- TASK DESCRIPTION: Omit images. Retype all entries verbatim.

- DATA TO PROCESS:
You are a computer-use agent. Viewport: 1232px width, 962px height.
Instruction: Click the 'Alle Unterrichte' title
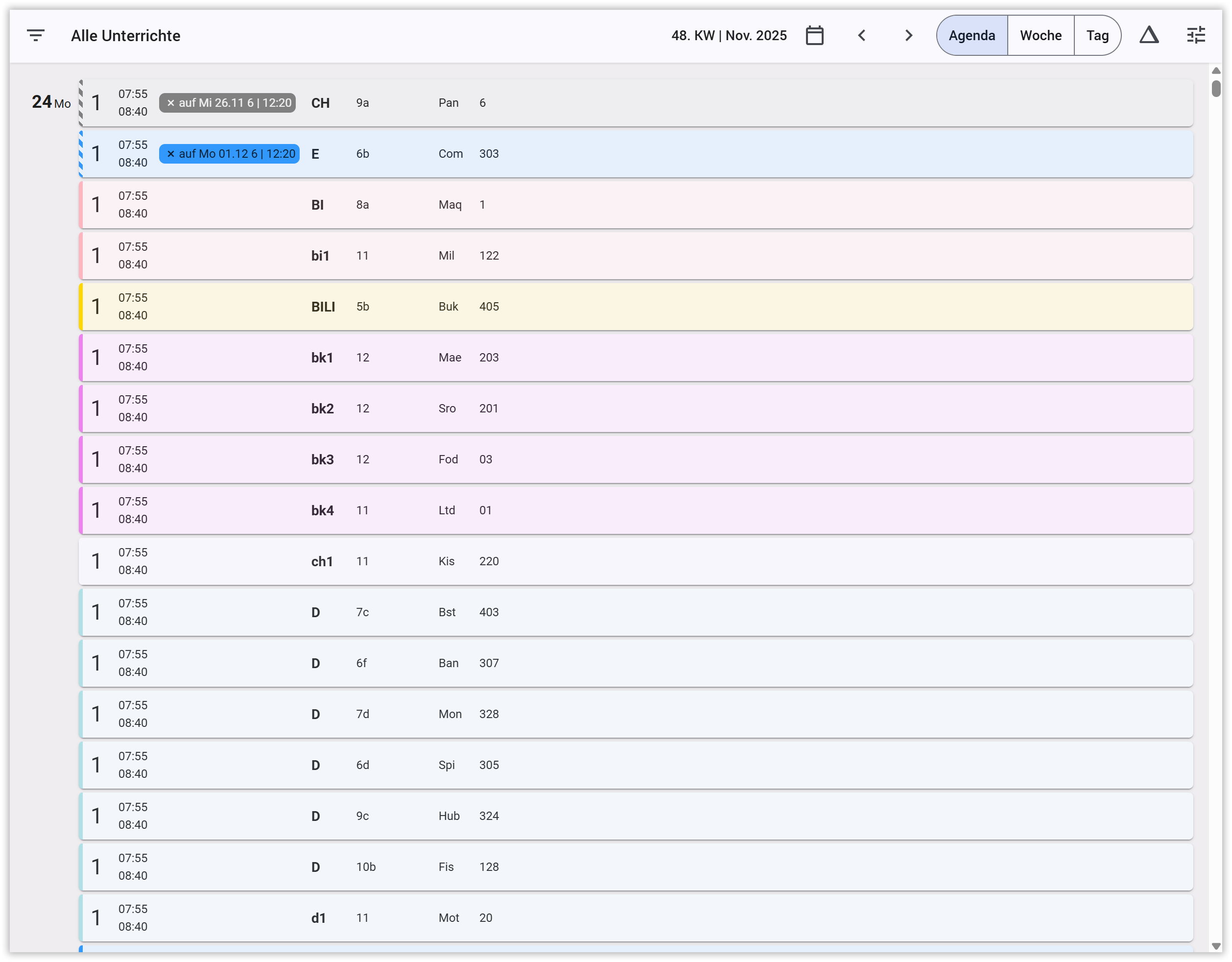pos(125,36)
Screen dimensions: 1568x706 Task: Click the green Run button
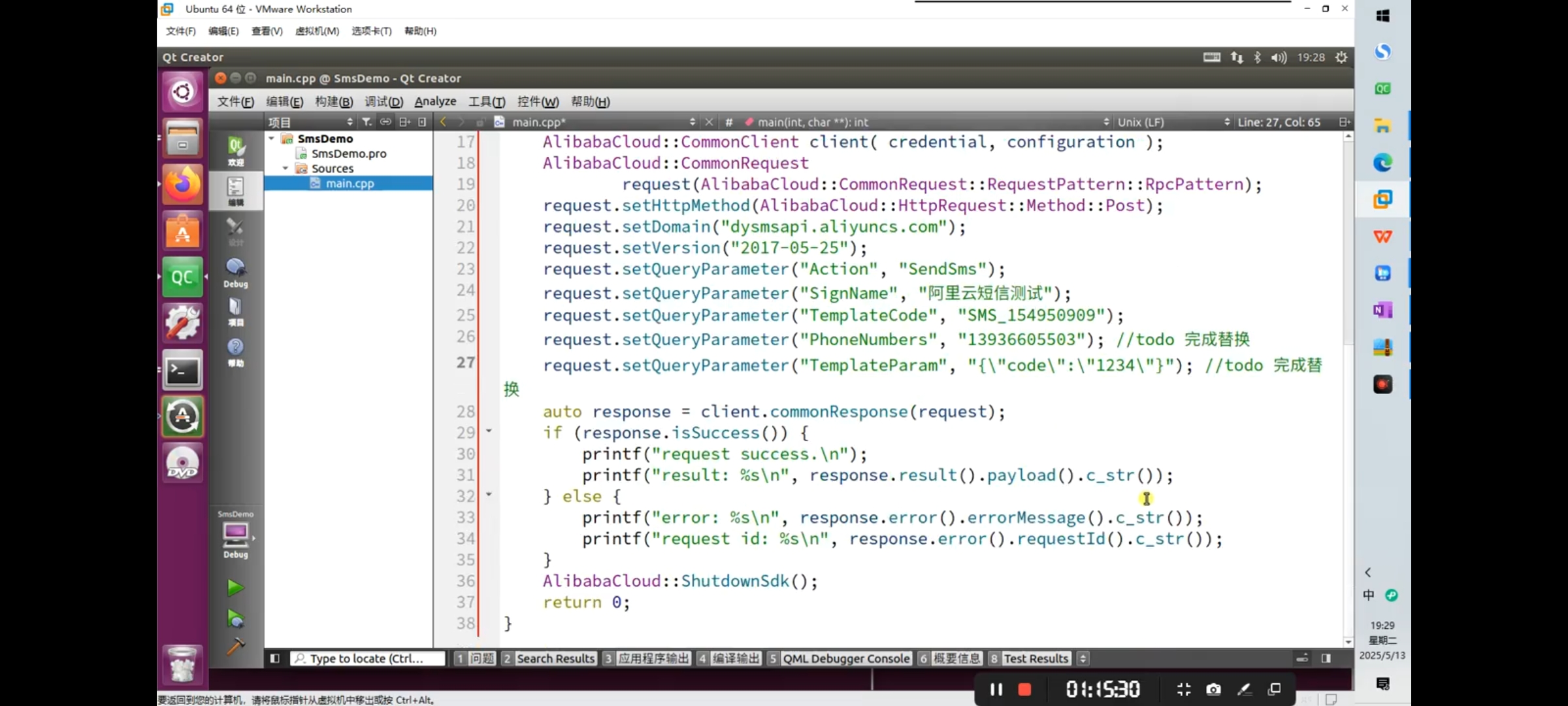(x=235, y=588)
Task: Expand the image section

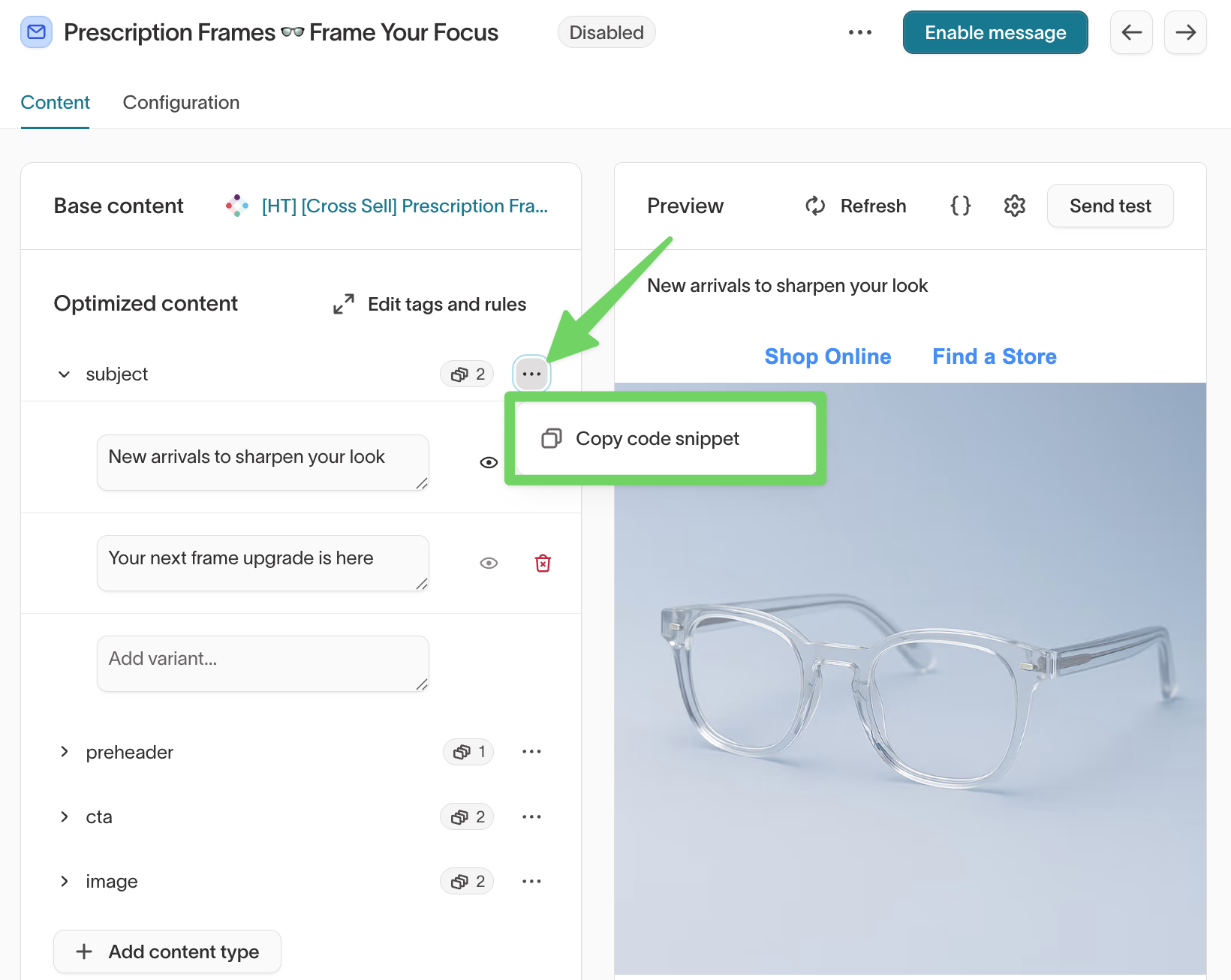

- YOUR SOLUTION:
You are a computer-use agent. Viewport: 1232px width, 962px height.
Instruction: Click the 'Alle Unterrichte' title
pos(125,36)
Screen dimensions: 1568x706 Task: Click the green Run button
(x=235, y=588)
Task: Expand the image section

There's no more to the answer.